Some of these might not seem so crazy to certain individuals, while some of these might seem ridiculous. I can’t really predict who would think what. I can understand these desires being unrealistic, but they’re desires – not necessarily what I will or can get. I guess, to sum it up, I want control… even if that means a little bit of lack of control. I always imagine in my head how things should play out, with specific cues, like a movie version in my head. I can say that I cannot recall a single instance that has happened except for the ends of certain movies (I’ll admit, when no one’s looking, I can be a bit of a crier with films that hit home with me.)
I see these bipolar people on TV and movies, or hear stories about people with bipolar, and they sound so much closer to how I used to be. I mean, not many people get a number of coexisting psychoses in the form of different kinds of consistent and persistent delusions and hallucinations. That’s one reason an old therapist of mine and I had come to the same conclusion that I might have schizoaffective disorder with bipolar tendencies (in between bipolar and schizophrenia, though they are sometimes believed to be part of the same continuum.) Still, having been on a steady supply of antipsychotics for years and years, now – perhaps over a half dozen different kinds – I’ve been lacking that particular symptom. I had a love-hate relationship with my psychoses… I often miss them, but am often glad they aren’t around anymore. I guess if I could pick and choose my psychoses, I’d be just golden. There I go being unrealistic in my desires, as I obviously can’t be picky about what psychoses I do and don’t have.
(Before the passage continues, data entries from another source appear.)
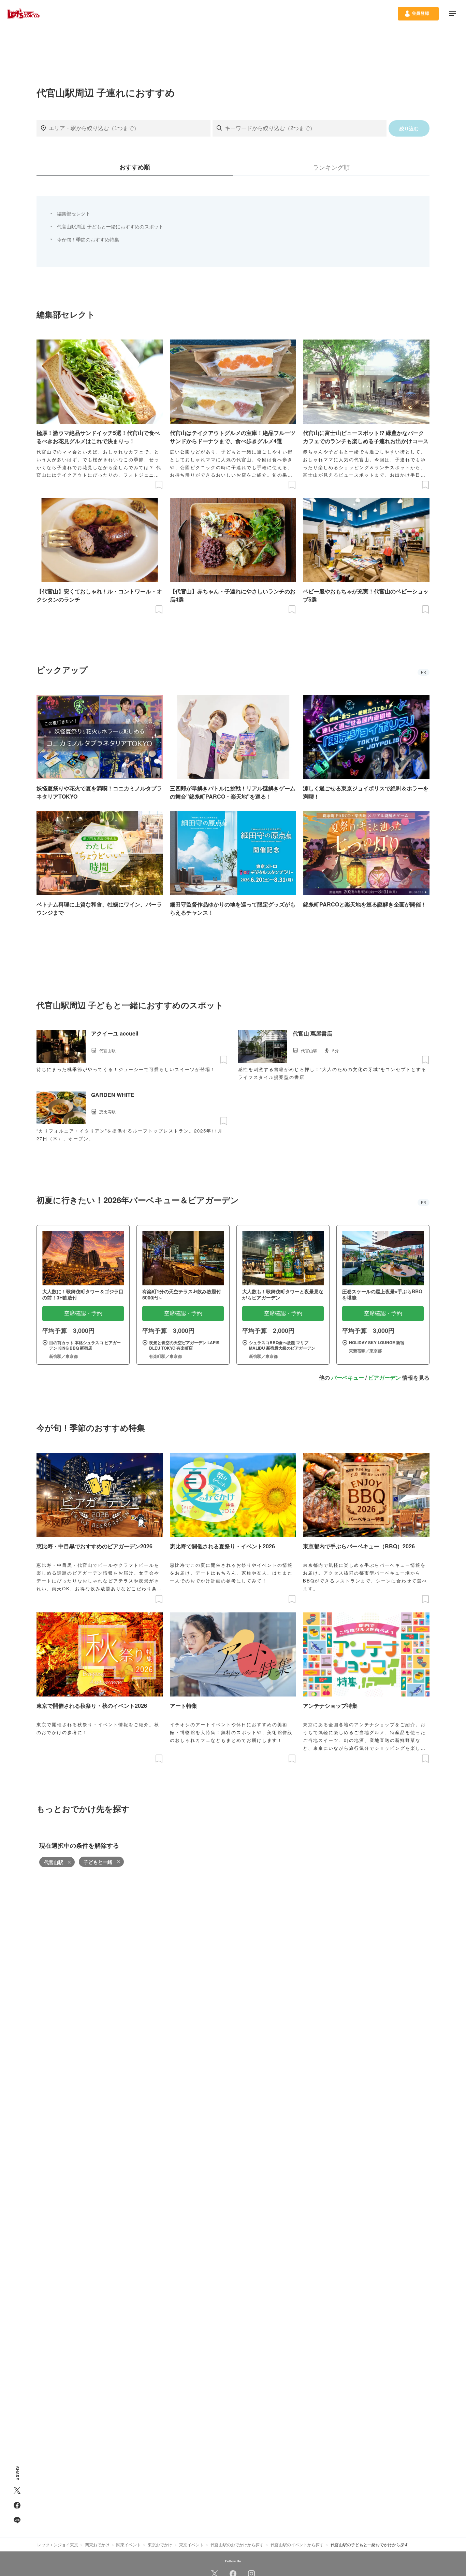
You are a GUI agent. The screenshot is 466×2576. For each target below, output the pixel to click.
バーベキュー (347, 1377)
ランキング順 (331, 167)
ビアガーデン (384, 1377)
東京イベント (191, 2544)
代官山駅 (53, 1862)
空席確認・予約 (83, 1313)
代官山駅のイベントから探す (297, 2544)
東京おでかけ (160, 2544)
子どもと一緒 (98, 1861)
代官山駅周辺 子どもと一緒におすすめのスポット (110, 226)
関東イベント (128, 2544)
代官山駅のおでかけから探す (237, 2544)
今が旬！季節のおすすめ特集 (88, 239)
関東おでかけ (97, 2544)
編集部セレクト (73, 213)
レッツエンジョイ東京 (57, 2544)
And then there are my romantic desires… Love… wife… kids… Each and every day that goes by, I decrease my chances of ever finding those things because of my solitary, hermitic, anxiety-engulfed, anti-social, hypocritical day-to-day life lodged firmly in this house. And what if I happen to miraculously find any such person, and succeed with any such things? Would I just live a miserable, unfulfilling life? Would I feel inept and impotent? Would I be a horrible father? Would I still be too scared to even walk a few blocks away from the comfort of my house alone? I’m constantly pestered by these questions swirling in my head. The things I want could become so disastrous in my current state, or if my state got any worse. I then often think that, perhaps, dooming myself might be the only way to avert such disaster, assuming that I don’t improve. It’s not until I improve in the various other areas that my self-destructive tendencies really become relevant as more than a defence mechanism.
To be able to control what I feel and how I feel it… To be able to control how I deal with things in life… To be the master of my mind… Those are the things I truly want so badly. That’s what all of these desires really boil down to. I almost achieved a trance-like state during a shower at dawn. It was peaceful, relaxed, and utterly free of my problems. All the pain and anxiety and tiredness seemed to disappear. It felt almost like sleeping, but it wasn’t. All of my senses began to blur, but were ever-present. I was mindful of every one sensation, and yet they felt… not blocked, not dulled, but a particular kind of feeling that I’ve only really found in narcotics. You know that it’s there, but it’s drastically less taxing on you. This transcendent state was like a natural, mindful painkiller. If I could always achieve a state like that, I don’t know if it would be good or bad. Would I become like the guy on Office Space, or like a Buddhist monk? Or would I become like something else entirely?
My life has been like one giant experiment with no real conclusions. There’s been trial and error, with no ‘right way’ of doing things (but certainly plenty of wrong ways.) And, in this life, each trial and, usually inevitable, error takes months at a time, if not years, making the process painstakingly slow.